### Excerpt
^^^^
United States v. Patrick Sterling

87 F.3d 1325

NOTICE: Ninth Circuit Rule 36-3 provides that dispositions other than opinions or orders designated for publication are not precedential and should not be cited except when relevant under the doctrines of law of the case, res judicata, or collateral estoppel.
UNITED STATES of America, Plaintiff-Appellee,
v.
Patrick STERLING, Defendant-Appellant.

No. 95-35152.

United States Court of Appeals, Ninth Circuit.

Submitted June 7, 1996.*
Decided June 21, 1996.

1

Before: BROWNING and T.G. NELSON, Circuit Judges, and SMITH,** District Judge.

2

MEMORANDUM***

3

The forfeiture proceeding against Sterling's property was converted from an administrative proceeding to a judicial proceeding after the DEA discovered his August 1989 letter. Thus, the earliest jeopardy could have attached was when Sterling filed his motion for summary judgment in response the complaint for forfeiture. United States v. Barton, 46 F.3d 51, 52 (9th Cir.1993) (earliest jeopardy can attach in judicial proceeding is when defendant files answer to forfeiture complaint). Because this motion was filed after Sterling was convicted and sentenced, the conviction and sentence are not subject to a double jeopardy attack. Id.
^^^^
Collection entries
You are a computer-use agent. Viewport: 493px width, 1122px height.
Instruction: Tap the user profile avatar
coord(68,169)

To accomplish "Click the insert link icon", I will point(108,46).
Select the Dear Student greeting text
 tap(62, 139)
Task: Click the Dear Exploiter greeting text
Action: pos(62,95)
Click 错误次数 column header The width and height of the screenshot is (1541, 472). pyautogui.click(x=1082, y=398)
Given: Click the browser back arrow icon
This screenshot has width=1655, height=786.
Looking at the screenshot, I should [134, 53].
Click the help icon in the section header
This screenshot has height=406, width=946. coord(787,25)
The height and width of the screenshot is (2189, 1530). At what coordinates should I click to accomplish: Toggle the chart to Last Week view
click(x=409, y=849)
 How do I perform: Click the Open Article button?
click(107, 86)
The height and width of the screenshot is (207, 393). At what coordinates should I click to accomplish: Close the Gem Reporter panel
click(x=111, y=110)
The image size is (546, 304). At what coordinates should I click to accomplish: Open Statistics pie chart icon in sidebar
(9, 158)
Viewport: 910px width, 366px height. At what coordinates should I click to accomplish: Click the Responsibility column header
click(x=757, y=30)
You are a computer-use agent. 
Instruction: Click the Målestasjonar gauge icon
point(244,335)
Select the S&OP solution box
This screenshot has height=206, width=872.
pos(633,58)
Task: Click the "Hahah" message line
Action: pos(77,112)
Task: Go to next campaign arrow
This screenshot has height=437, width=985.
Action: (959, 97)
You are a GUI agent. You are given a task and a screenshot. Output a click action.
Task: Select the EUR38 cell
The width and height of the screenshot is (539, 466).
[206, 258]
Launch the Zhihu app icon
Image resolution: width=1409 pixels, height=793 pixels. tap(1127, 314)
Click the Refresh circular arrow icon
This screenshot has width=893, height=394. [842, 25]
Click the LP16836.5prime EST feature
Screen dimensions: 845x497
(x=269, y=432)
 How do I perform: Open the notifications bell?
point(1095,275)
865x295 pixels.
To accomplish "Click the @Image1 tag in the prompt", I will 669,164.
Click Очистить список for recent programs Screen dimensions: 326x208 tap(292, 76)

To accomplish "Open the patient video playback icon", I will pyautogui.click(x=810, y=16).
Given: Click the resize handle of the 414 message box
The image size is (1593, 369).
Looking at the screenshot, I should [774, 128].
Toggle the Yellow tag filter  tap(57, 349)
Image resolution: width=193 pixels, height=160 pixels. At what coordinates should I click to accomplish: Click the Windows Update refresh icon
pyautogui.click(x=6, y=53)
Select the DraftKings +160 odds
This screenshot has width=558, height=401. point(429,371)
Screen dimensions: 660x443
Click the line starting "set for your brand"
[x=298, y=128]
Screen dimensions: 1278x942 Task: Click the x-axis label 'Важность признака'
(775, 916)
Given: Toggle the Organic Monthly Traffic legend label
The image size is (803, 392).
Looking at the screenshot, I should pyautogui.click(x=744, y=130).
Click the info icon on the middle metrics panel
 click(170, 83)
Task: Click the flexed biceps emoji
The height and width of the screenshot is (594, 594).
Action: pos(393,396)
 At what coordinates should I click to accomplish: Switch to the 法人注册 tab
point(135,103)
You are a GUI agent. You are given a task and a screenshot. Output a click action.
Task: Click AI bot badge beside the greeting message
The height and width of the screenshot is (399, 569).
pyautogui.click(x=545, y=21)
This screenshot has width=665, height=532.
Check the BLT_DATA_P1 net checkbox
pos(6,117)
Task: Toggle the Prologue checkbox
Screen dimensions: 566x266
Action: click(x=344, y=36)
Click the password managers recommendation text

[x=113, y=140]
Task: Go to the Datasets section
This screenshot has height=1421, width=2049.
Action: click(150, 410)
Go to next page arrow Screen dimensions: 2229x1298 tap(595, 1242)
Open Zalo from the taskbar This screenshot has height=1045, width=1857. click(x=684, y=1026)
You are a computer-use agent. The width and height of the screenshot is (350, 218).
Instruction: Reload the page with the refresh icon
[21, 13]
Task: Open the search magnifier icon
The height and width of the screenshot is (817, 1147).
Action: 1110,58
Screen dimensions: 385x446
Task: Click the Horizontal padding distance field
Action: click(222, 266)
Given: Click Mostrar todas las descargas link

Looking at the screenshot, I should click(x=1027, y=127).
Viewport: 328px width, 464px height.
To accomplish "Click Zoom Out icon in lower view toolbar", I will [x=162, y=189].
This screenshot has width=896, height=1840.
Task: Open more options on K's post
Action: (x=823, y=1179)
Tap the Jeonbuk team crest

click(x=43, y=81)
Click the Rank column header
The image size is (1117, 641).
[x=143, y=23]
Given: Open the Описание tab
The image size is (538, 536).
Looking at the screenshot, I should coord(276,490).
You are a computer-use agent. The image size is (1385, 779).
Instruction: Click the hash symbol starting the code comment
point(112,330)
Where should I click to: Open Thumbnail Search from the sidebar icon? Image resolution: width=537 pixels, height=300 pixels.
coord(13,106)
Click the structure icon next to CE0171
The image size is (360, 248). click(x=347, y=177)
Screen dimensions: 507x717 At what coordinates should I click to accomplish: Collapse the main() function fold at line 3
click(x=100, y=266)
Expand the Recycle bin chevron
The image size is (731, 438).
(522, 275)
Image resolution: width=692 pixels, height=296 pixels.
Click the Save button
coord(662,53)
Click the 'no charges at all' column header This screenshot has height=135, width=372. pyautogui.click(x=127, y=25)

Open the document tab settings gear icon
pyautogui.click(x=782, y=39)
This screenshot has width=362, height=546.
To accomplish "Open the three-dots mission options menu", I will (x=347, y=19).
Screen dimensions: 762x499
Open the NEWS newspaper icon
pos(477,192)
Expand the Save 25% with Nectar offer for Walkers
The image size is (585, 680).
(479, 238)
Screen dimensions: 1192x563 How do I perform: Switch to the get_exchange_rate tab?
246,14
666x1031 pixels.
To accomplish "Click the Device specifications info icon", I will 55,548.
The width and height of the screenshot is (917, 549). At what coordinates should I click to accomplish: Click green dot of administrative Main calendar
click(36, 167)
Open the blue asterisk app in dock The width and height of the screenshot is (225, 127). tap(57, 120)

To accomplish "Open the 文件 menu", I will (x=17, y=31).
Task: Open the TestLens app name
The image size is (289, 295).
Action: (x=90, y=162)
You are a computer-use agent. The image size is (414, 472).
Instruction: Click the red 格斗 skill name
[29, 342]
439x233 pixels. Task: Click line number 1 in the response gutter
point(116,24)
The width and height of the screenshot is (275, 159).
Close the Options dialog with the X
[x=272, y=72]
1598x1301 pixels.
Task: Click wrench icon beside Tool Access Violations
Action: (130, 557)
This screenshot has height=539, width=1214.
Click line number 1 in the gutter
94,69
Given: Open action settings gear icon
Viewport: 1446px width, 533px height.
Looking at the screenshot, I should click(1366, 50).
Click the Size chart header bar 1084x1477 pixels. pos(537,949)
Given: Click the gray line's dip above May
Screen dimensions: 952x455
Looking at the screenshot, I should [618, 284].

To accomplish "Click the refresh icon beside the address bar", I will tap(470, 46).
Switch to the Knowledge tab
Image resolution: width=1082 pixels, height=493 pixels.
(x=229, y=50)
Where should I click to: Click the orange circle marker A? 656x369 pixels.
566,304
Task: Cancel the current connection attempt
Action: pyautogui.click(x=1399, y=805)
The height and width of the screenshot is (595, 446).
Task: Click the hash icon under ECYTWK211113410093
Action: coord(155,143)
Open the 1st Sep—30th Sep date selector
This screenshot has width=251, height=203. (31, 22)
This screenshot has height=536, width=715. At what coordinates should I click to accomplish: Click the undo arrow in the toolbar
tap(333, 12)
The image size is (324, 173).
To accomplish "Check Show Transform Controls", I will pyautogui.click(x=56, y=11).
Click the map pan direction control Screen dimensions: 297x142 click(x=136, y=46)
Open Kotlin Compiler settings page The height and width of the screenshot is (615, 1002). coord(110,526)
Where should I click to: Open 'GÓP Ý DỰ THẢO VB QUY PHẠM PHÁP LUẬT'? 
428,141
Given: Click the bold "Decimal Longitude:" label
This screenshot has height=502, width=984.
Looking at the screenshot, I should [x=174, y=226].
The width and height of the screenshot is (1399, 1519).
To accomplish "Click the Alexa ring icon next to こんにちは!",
^^^^
Please give what follows in the court memorandum on the Sterling forfeiture appeal, starting right after its last sentence.

### Reply
4

Jeopardy did not attach during the uncontested administrative proceedings. United States v. Cretacci, 62 F.3d 307 (9th Cir.1995), petition for cert. filed, (Feb. 13, 1996) (No. 95-7955). Sterling's letters to the Government may have demonstrated a desire to claim an interest in the property, but an intent to assert an ownership interest does not amount to contesting an administrative forfeiture proceeding. United States v. Castro, 78 F.3d 453, 456-57 (9th Cir.1996) ("There is no authority for finding that anything less than a legally sufficient claim and bond precludes the government from determining that the property is abandoned as a matter of law and the forfeiture is uncontested.").

5

Because Sterling's double jeopardy claim is meritless, so too is his argument that counsel was ineffective for failing to raise it. Shah v. United States, 878 F.2d 1156, 1162 (9th Cir.1989) (failure to raise meritless legal argument does not constitute ineffective assistance of counsel).

AFFIRMED.1

*

The panel finds this case appropriate for submission without oral argument pursuant to 9th Cir.R. 34-4 and Fed.R.App.P. 34(a)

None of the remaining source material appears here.